Altruism can evolve when relatedness is low: Evidence from bacteria committing suicide upon phage infection Journal Article


Author(s): Refardt, Dominik; Bergmiller, Tobias; Kümmerli, Rolf
Article Title: Altruism can evolve when relatedness is low: Evidence from bacteria committing suicide upon phage infection
Affiliation IST Austria
Abstract: High relatedness among interacting individuals has generally been considered a precondition for the evolution of altruism.
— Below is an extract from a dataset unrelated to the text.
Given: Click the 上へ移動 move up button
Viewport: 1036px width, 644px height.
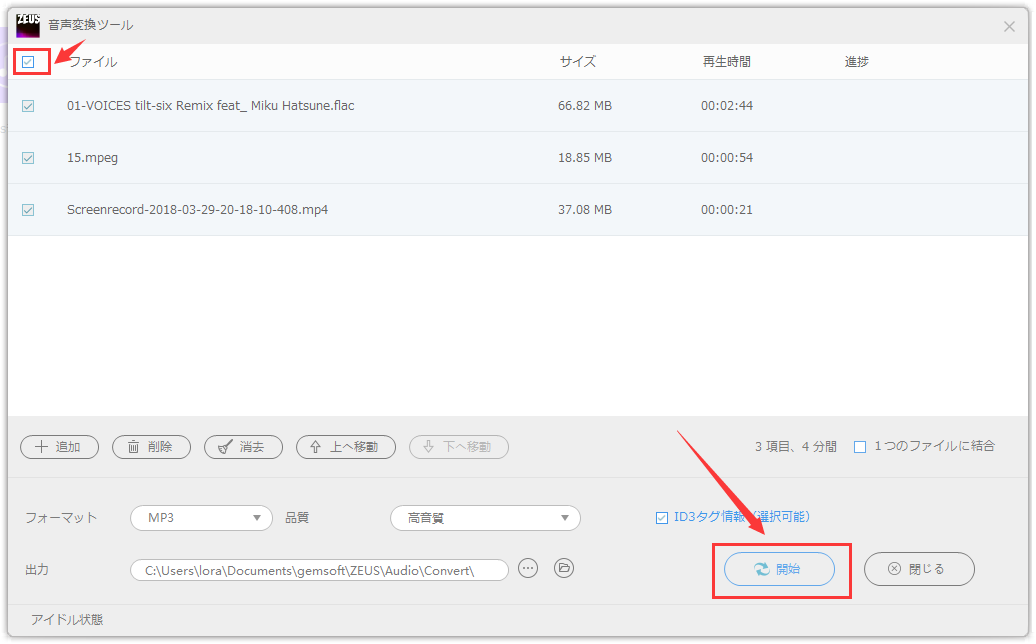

However, kin-selection theory also predicts the evolution of altruism when relatedness is low, as long as the cost of the altruistic act is minor compared with its benefit. Here, we demonstrate evidence for a low-cost altruistic act in bacteria. We investigated Escherichia coli responding to the attack of an obligately lytic phage by committing suicide in order to prevent parasite transmission to nearby relatives. We found that bacterial suicide provides large benefits to survivors at marginal costs to committers. The cost of suicide was low, because infected cells are moribund, rapidly dying upon phage infection, such that no more opportunity for reproduction remains. As a consequence of its marginal cost, host suicide was selectively favoured even when relatedness between committers and survivors approached zero. Altogether, our findings demonstrate that low-cost suicide can evolve with ease, represents an effective host-defence strategy, and seems to be widespread among microbes. Moreover, low-cost suicide might also occur in higher organisms as exemplified by infected social insect workers leaving the colony to die in isolation.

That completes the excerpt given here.